Saturday, November 7, 2015
Finding the right balance
I spoke in a previous post about finding the right balance with work, training, family, friends and recovery. That you only have a certain amount of stress that you can handle before you get sick, injured, overworked of overtrained. As the work or school stress goes up, you end up having to reduce the time dedicated to other areas of your life. The most common areas the dedicated athlete will cut time to are: friends/social and recovery. This is even what I would tend to do, too. However, having a coach, and being a coach myself, I know that this WILL NOT lead to better training and performance. So, as a result of my increased workload, I decided to cut the training time instead and leave the time for recovery intact. I went from training 16-20 hours/week in the summer to training 8-12 hours now.
I have shifted my training to being more focused. The main theme of my training now is QUALITY OVER QUANTITY. What is interesting is that: (1) I am enjoying my training more, (2) I am more focused during the sessions, and (3) I feel that I am still getting stronger despite less hours of training.
So, what is my advice for the time-crunched athlete who still wants to improve?
Swim: Join a Master's swim club or get a coach. This will prevent you from just swimming aimlessly without really knowing what you are doing. A swim club or coached swim workout will help make sure you are swimming efficiently. It will ensure your swim workout has purpose. Lastly, it will help give you a little extra push to put your best effort forward.
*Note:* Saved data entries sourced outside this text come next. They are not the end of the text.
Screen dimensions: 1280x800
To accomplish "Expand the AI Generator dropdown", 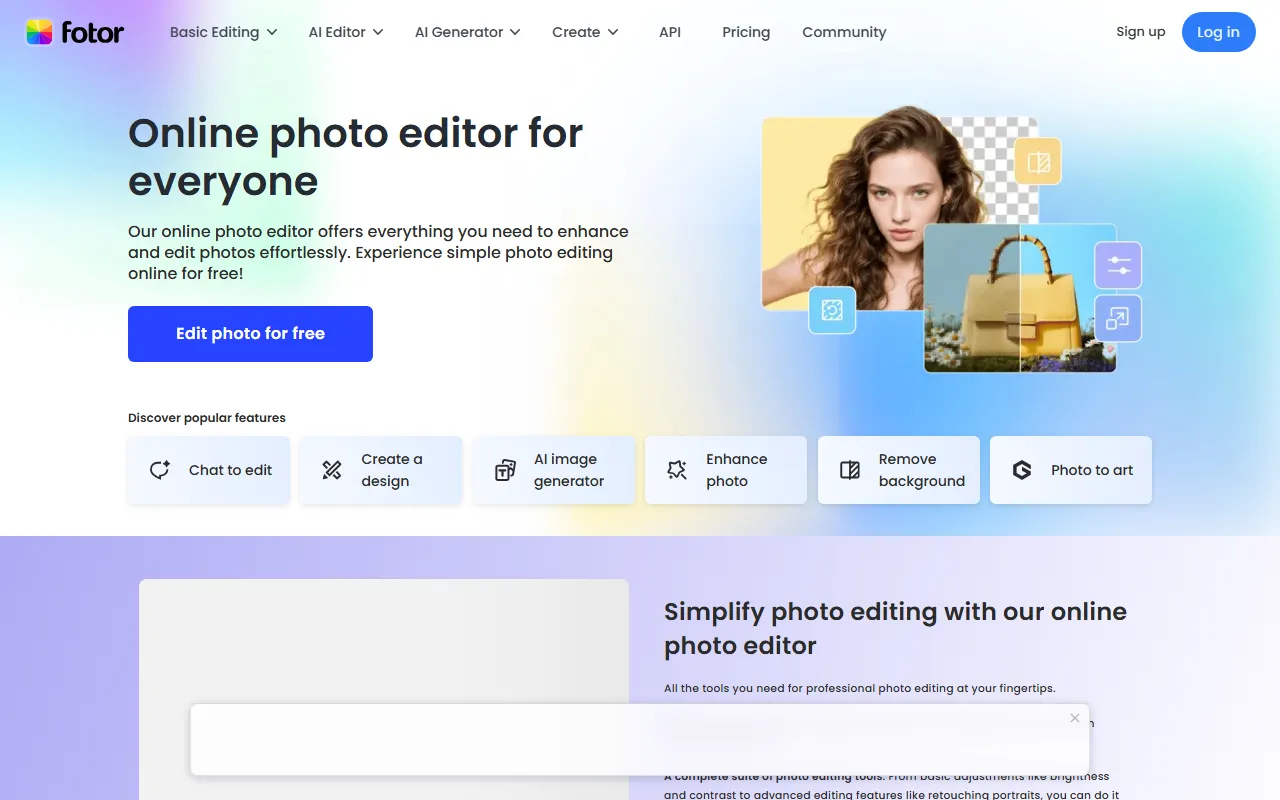I will tap(467, 32).
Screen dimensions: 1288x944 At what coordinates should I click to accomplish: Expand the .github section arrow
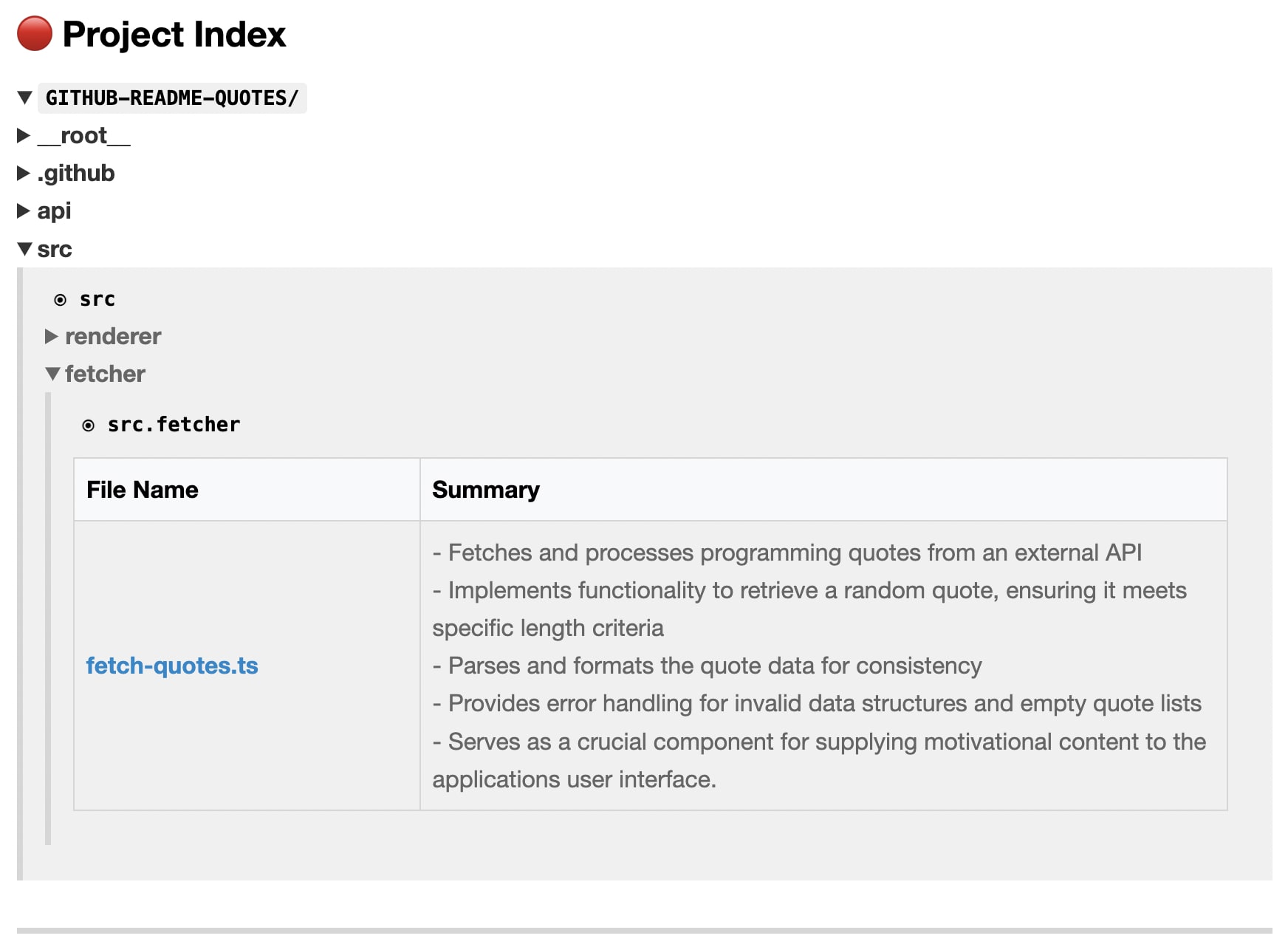click(x=24, y=173)
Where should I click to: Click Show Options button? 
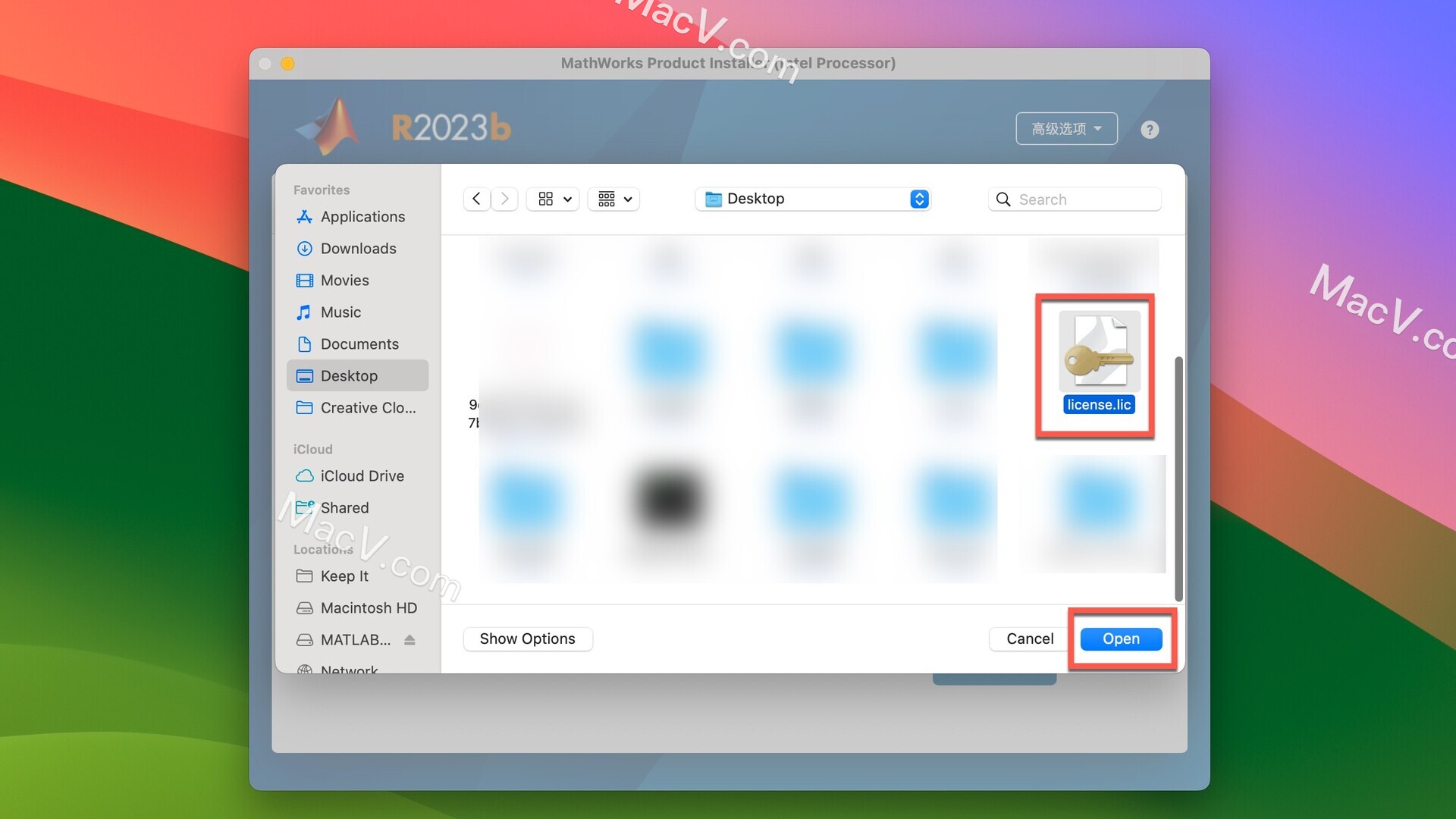pos(527,638)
Bike: Do interval training on your own bike. Whether outside or in, the shorter days mean that there just isn't as much time for a long ride. Block your training to make it more interesting: hills/strength training for a few weeks, VO2 max training for a few weeks, threshold training for a few weeks, repeat. This will help keep all systems sharp for spring/summer riding. There are lots of great indoor riding facilities all over the city. WattsUp Cycling offers a studio in the west end and a home cycling program specifically targeted towards the rider's physiology, and this is a great option. (And what I will be following this winter!)
Run: Lots of brick runs (15-30 minute run off the bike)! Increasing the frequency of your running versus the duration of your long run is a great way to improve and prevent injury. You are also warmed up from your bike ride, so you don't need to do as long of a warmup. Once you have a strong base, you can even add intensity into those brick runs. Joining a run group is also an excellent option. The Toronto Triathlon Club and Marathon Dynamics have a lot of great groups on varying days of the week to choose from.
Overall: As a general rule, in the off-season, include 1 swim session, 1 bike session, 1 run session every 3-5 days to maintain your fitness. Depending on the duration you may be OK with more (5 days) or less (3 days) time in between sessions. This rule can allow you to focus your off-season training on one sport if you want to improve one discipline, specifically. For example, if your goal is to get stronger on the bike, then bike more and just make sure you are getting 3-5 swims and runs in every 2 weeks.